Jakarta, 8 November 2025- Ketua Umum Perkumpulan Wartawan Fast Respon Nusantara (PW.FRN), Agus Flores, mengeluarkan pernyataan keras menanggapi terbongkarnya praktik tambang ilegal di Kalimantan Timur yang telah berlangsung hampir sepuluh tahun (2016–2025). Ia menyebut kegiatan ilegal itu sebagai bentuk perampokan terhadap negara di atas tanah sendiri.
“Sudah sepuluh tahun mereka merusak bumi Kalimantan. Cukup! Semua tambang ilegal harus dimusnahkan-tidak ada negosiasi dengan perusak negeri!” tegas Agus Flores di Jakarta, Jumat (8/11).
PW.FRN menilai bahwa praktik tambang ilegal di kawasan Bukit Suwarto, bahkan hingga wilayah Ibu Kota Nusantara (IKN), telah melampaui batas toleransi. Temuan terbaru hasil operasi Direktorat Tindak Pidana Tertentu (Dittipidter) Bareskrim Polri bersama otoritas IKN membuktikan adanya modus baru:
penambangan di kawasan konservasi dikemas seolah-olah berasal dari tambang berizin resmi.
Hasil penyidikan mengungkap fakta mencengangkan:
300 hektare lahan hutan digunduli di kawasan Tahura Bukit Suwarto.
Rp1,1 triliun diperlukan untuk memulihkan kerusakan lingkungan.
Uang haram Rp80-100 miliar berputar dari hasil penjualan batu bara ilegal.
5 tersangka telah ditetapkan-dua di antaranya telah masuk persidangan.
Barang bukti menunjukkan praktik sistematis penyamaran izin (IUP) untuk menutupi kejahatan tambang.

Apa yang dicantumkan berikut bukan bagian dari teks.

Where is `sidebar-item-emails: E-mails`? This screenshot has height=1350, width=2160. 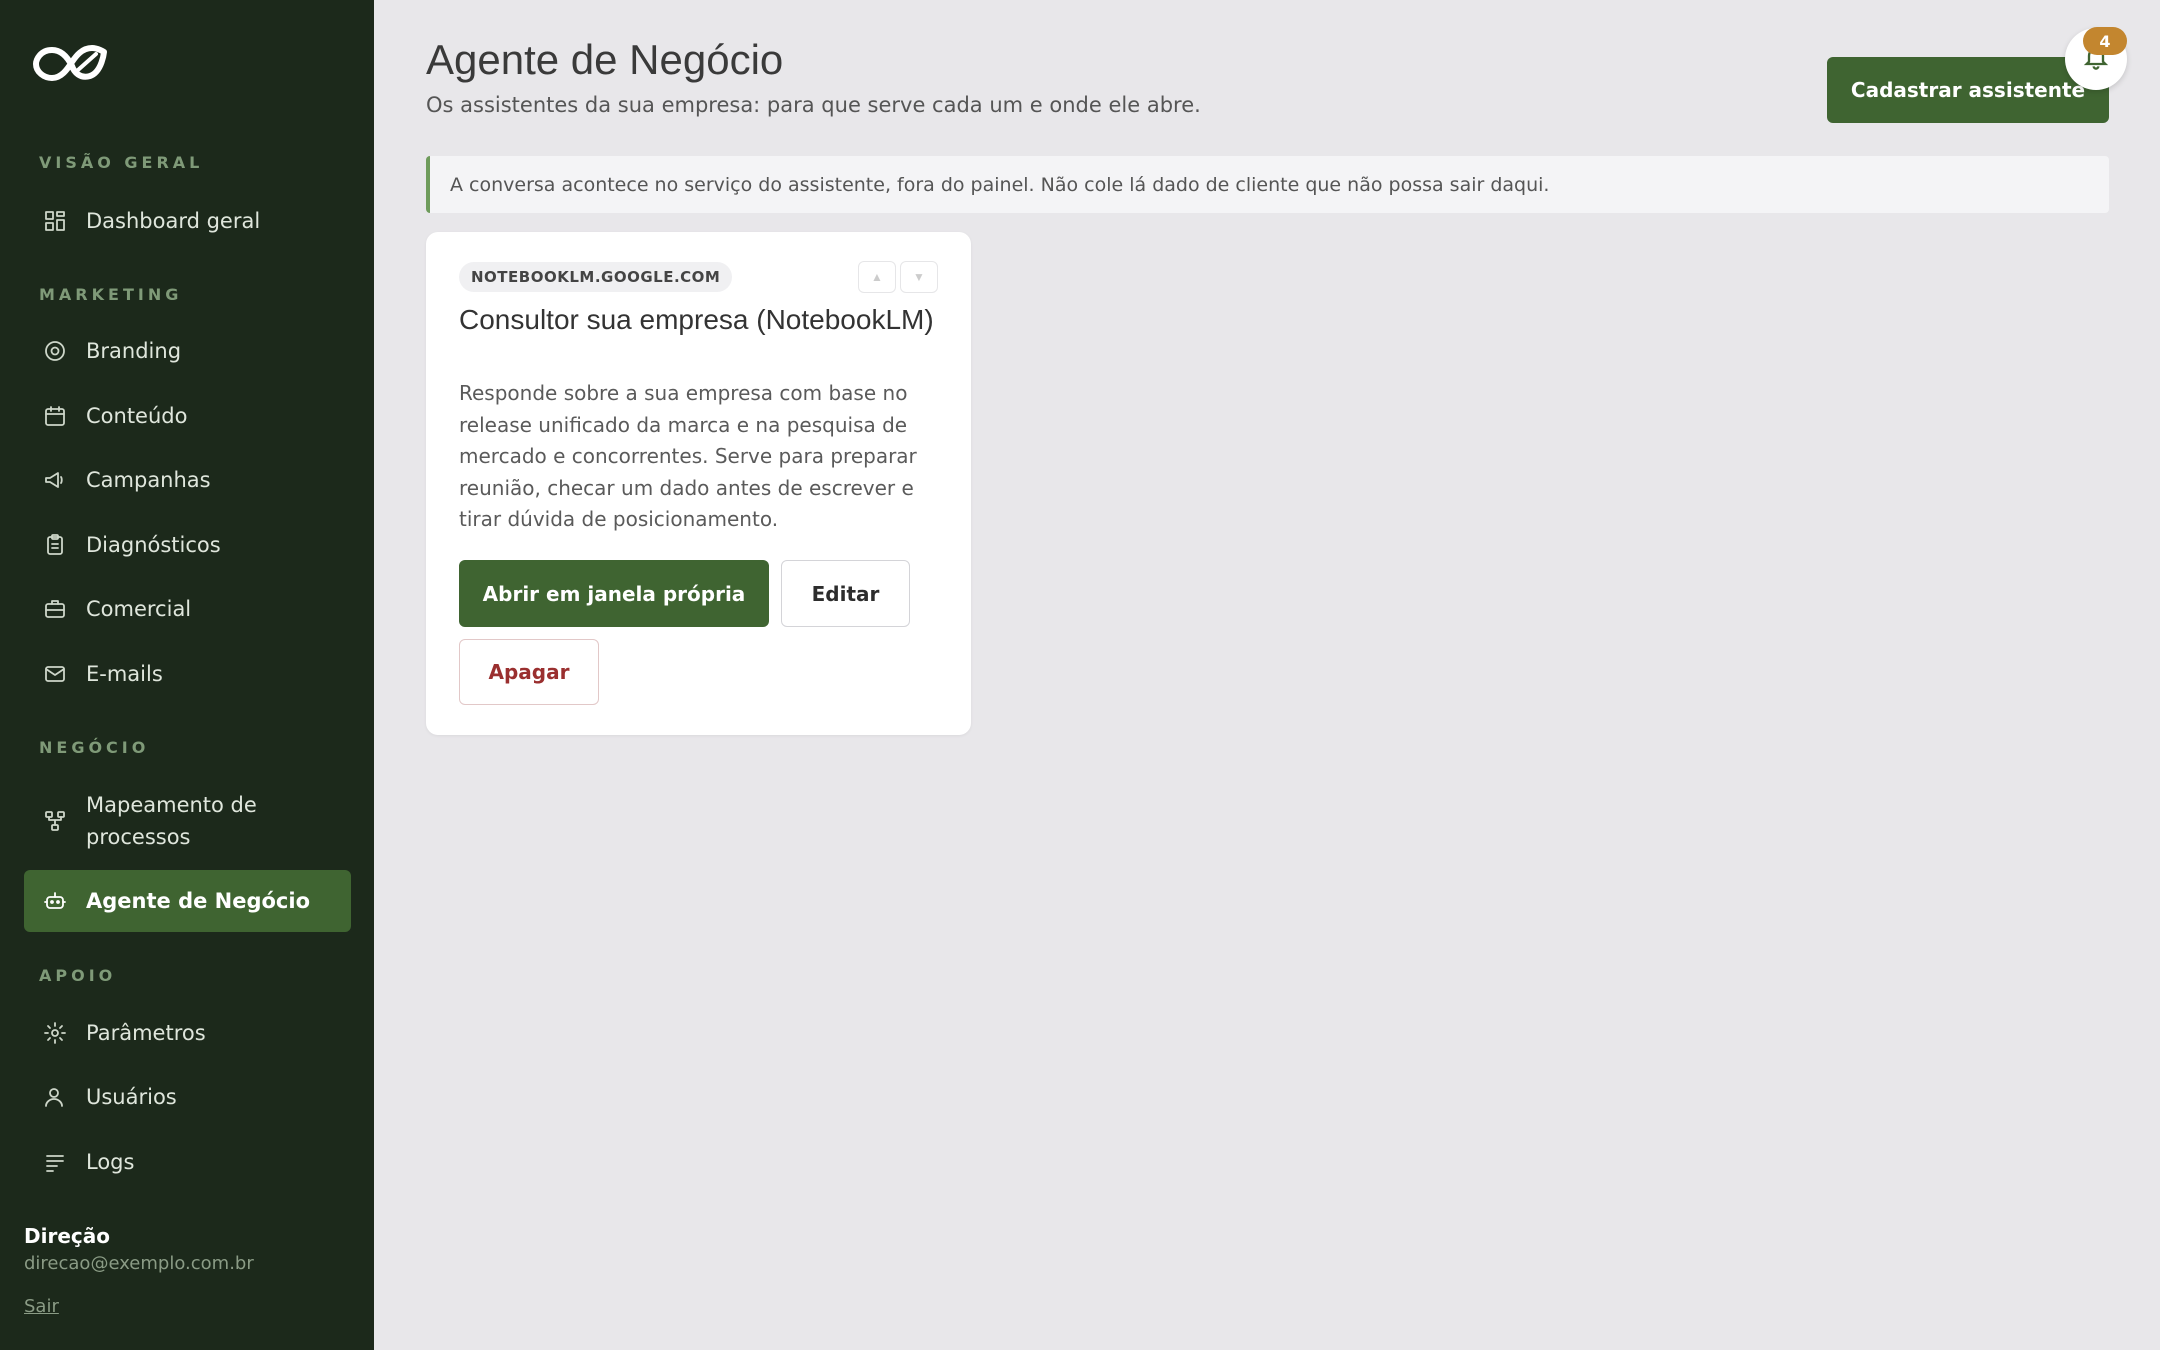
sidebar-item-emails: E-mails is located at coordinates (188, 674).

Agus Flores mendesak aparat penegak hukum agar tidak hanya menghukum operator lapangan, tetapi mengejar dalang utama: pemberi izin fiktif, pengusaha tambang gelap, dan oknum yang melindungi aktivitas haram tersebut.
“Kalau negara serius, jangan hanya tangkap pekerja di lapangan. Tangkap juga para cukong, oknum pejabat, dan penikmat hasil tambang ilegal. Hukum tidak boleh pilih kasih!” ujarnya.
PW.FRN menilai lemahnya pengawasan dan adanya potensi keterlibatan oknum berkuasa menjadi alasan mengapa tambang ilegal bisa bertahan satu dekade penuh.
Kondisi lapangan di kawasan Tahura Bukit Suwarto kini memprihatinkan.
Bekas galian tambang menganga lebar, hutan gundul, tanah tandus, dan sumber air mengering. Kawasan yang seharusnya menjadi paru-paru IKN itu kini berubah menjadi kubangan raksasa hasil keserakahan.
“Kalau kita tidak punya komitmen bersama untuk melawan tambang ilegal, maka Kalimantan hanya tinggal cerita,” ujar pejabat Dittipidter yang turun langsung ke lokasi.
PW.FRN mengajak masyarakat dan insan media untuk tidak tinggal diam.
Media massa harus menjadi senjata moral melawan mafia tambang-membuka fakta, menekan aparat, dan membela hak publik atas lingkungan yang sehat.
“Kami wartawan Fast Respon tidak akan diam. Kami berdiri di garis depan bersama rakyat. Ini perang moral: antara mereka yang mencintai negeri dan mereka yang menjualnya,” tutup Agus Flores.